En effet, le dernier rapport mensuel de la CIA soulignait l'atmosphère délétère et, par conséquent, pré-révolutionnaire qui prévalait en Tunisie. L'ancien agent américain conseilla à son ex-honorable correspondant de prendre des mesures urgentes destinées à absorber le malaise populaire. Au lieu de prendre au sérieux le message de son ex-officier traitant, Benali lui servit un discours rassurant ponctué de mièvreries orientales et l'expédia à son hôtel de Hammamate.

Le mois suivant, la jacquerie fut déclenchée par l'auto-immolation de Bouazizi.

En janvier 2011, Vladimir Poutine envoie l'un de ses amis les plus proches auprès de Kaddhafi à Tripoli, via Vienne, pour ne pas éveiller les soupçons des Européens et des Américains.

L'Envoyé de Poutine devait transmettre à Kaddhafi le message suivant : "Au lieu de défendre les régimes tunisien et égyptien, il vaudrait mieux qu'il provoque lui-même un bouleversement au sein de son propre régime afin d'échapper à la contagion révolutionnaire". Poutine assortit son "conseil" d'une proposition concrète : accorder une base militaire sur la Mer de Libye (Méditerranée) à la Russie.

L'émissaire russe attendit trois jours avant d'être reçu par Kaddhafi aux aurores du quatrième jour. Il ne le laissa même pas terminer son propos et ordonna qu'on l'éconduise...à l'aéroport !

Pourquoi je cite ces deux exemples ?

Jusqu'à la dernière seconde avant sa destitution ou même sa liquidation, un chef d'Etat officiant dans la sphère dite arabe ne peut concevoir la moindre possibilité de sa perte de pouvoir. Il en vient à considérer ce dernier comme étant l'air qu'il respire, l'eau qu'il boit et donc sa raison de vivre.

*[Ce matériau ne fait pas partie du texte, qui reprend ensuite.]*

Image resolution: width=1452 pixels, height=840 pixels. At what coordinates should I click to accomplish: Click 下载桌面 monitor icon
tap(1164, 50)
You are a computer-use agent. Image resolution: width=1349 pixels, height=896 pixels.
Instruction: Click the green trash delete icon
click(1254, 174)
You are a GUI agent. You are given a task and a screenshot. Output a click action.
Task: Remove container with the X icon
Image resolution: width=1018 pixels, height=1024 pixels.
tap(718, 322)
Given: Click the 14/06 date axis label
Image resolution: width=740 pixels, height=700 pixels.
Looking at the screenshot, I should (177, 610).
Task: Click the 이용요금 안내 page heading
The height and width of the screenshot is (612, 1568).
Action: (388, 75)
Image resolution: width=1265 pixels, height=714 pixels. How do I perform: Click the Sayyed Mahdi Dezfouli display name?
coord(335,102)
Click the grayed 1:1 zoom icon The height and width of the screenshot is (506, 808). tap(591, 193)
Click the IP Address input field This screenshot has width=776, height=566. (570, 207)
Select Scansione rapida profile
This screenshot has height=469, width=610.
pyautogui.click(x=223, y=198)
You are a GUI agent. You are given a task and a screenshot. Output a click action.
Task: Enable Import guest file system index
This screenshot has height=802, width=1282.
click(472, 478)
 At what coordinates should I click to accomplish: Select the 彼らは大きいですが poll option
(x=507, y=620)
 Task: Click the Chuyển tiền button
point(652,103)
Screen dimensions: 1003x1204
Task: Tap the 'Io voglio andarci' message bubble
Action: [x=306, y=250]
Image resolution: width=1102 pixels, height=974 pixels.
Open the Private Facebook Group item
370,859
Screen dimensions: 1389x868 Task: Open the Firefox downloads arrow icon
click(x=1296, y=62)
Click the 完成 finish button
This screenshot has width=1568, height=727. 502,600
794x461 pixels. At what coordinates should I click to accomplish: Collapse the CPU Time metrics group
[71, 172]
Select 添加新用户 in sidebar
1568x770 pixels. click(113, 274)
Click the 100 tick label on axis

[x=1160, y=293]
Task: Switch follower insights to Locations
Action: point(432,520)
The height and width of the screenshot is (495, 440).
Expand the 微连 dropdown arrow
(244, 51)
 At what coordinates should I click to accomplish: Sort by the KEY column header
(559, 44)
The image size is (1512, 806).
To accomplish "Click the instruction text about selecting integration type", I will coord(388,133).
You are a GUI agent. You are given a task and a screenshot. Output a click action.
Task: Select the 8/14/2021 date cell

Ces chefs d'Etat se comportent comme des chefs de tribus dont la parole est forcément au-dessus de toutes les autres. Ils sont drogués par les latitudes qu'offre le pouvoir et les compulsions qu'engendre l'autorité.

Aucune capacité d'anticipation, aucun sens de l'histoire, aucune éducation à l'alternance, aucune distance par rapport à l'ego !

Saddam, Moubarak, Ali Salah, Kaddhafi, Benali, Hamad Bin Khalifa...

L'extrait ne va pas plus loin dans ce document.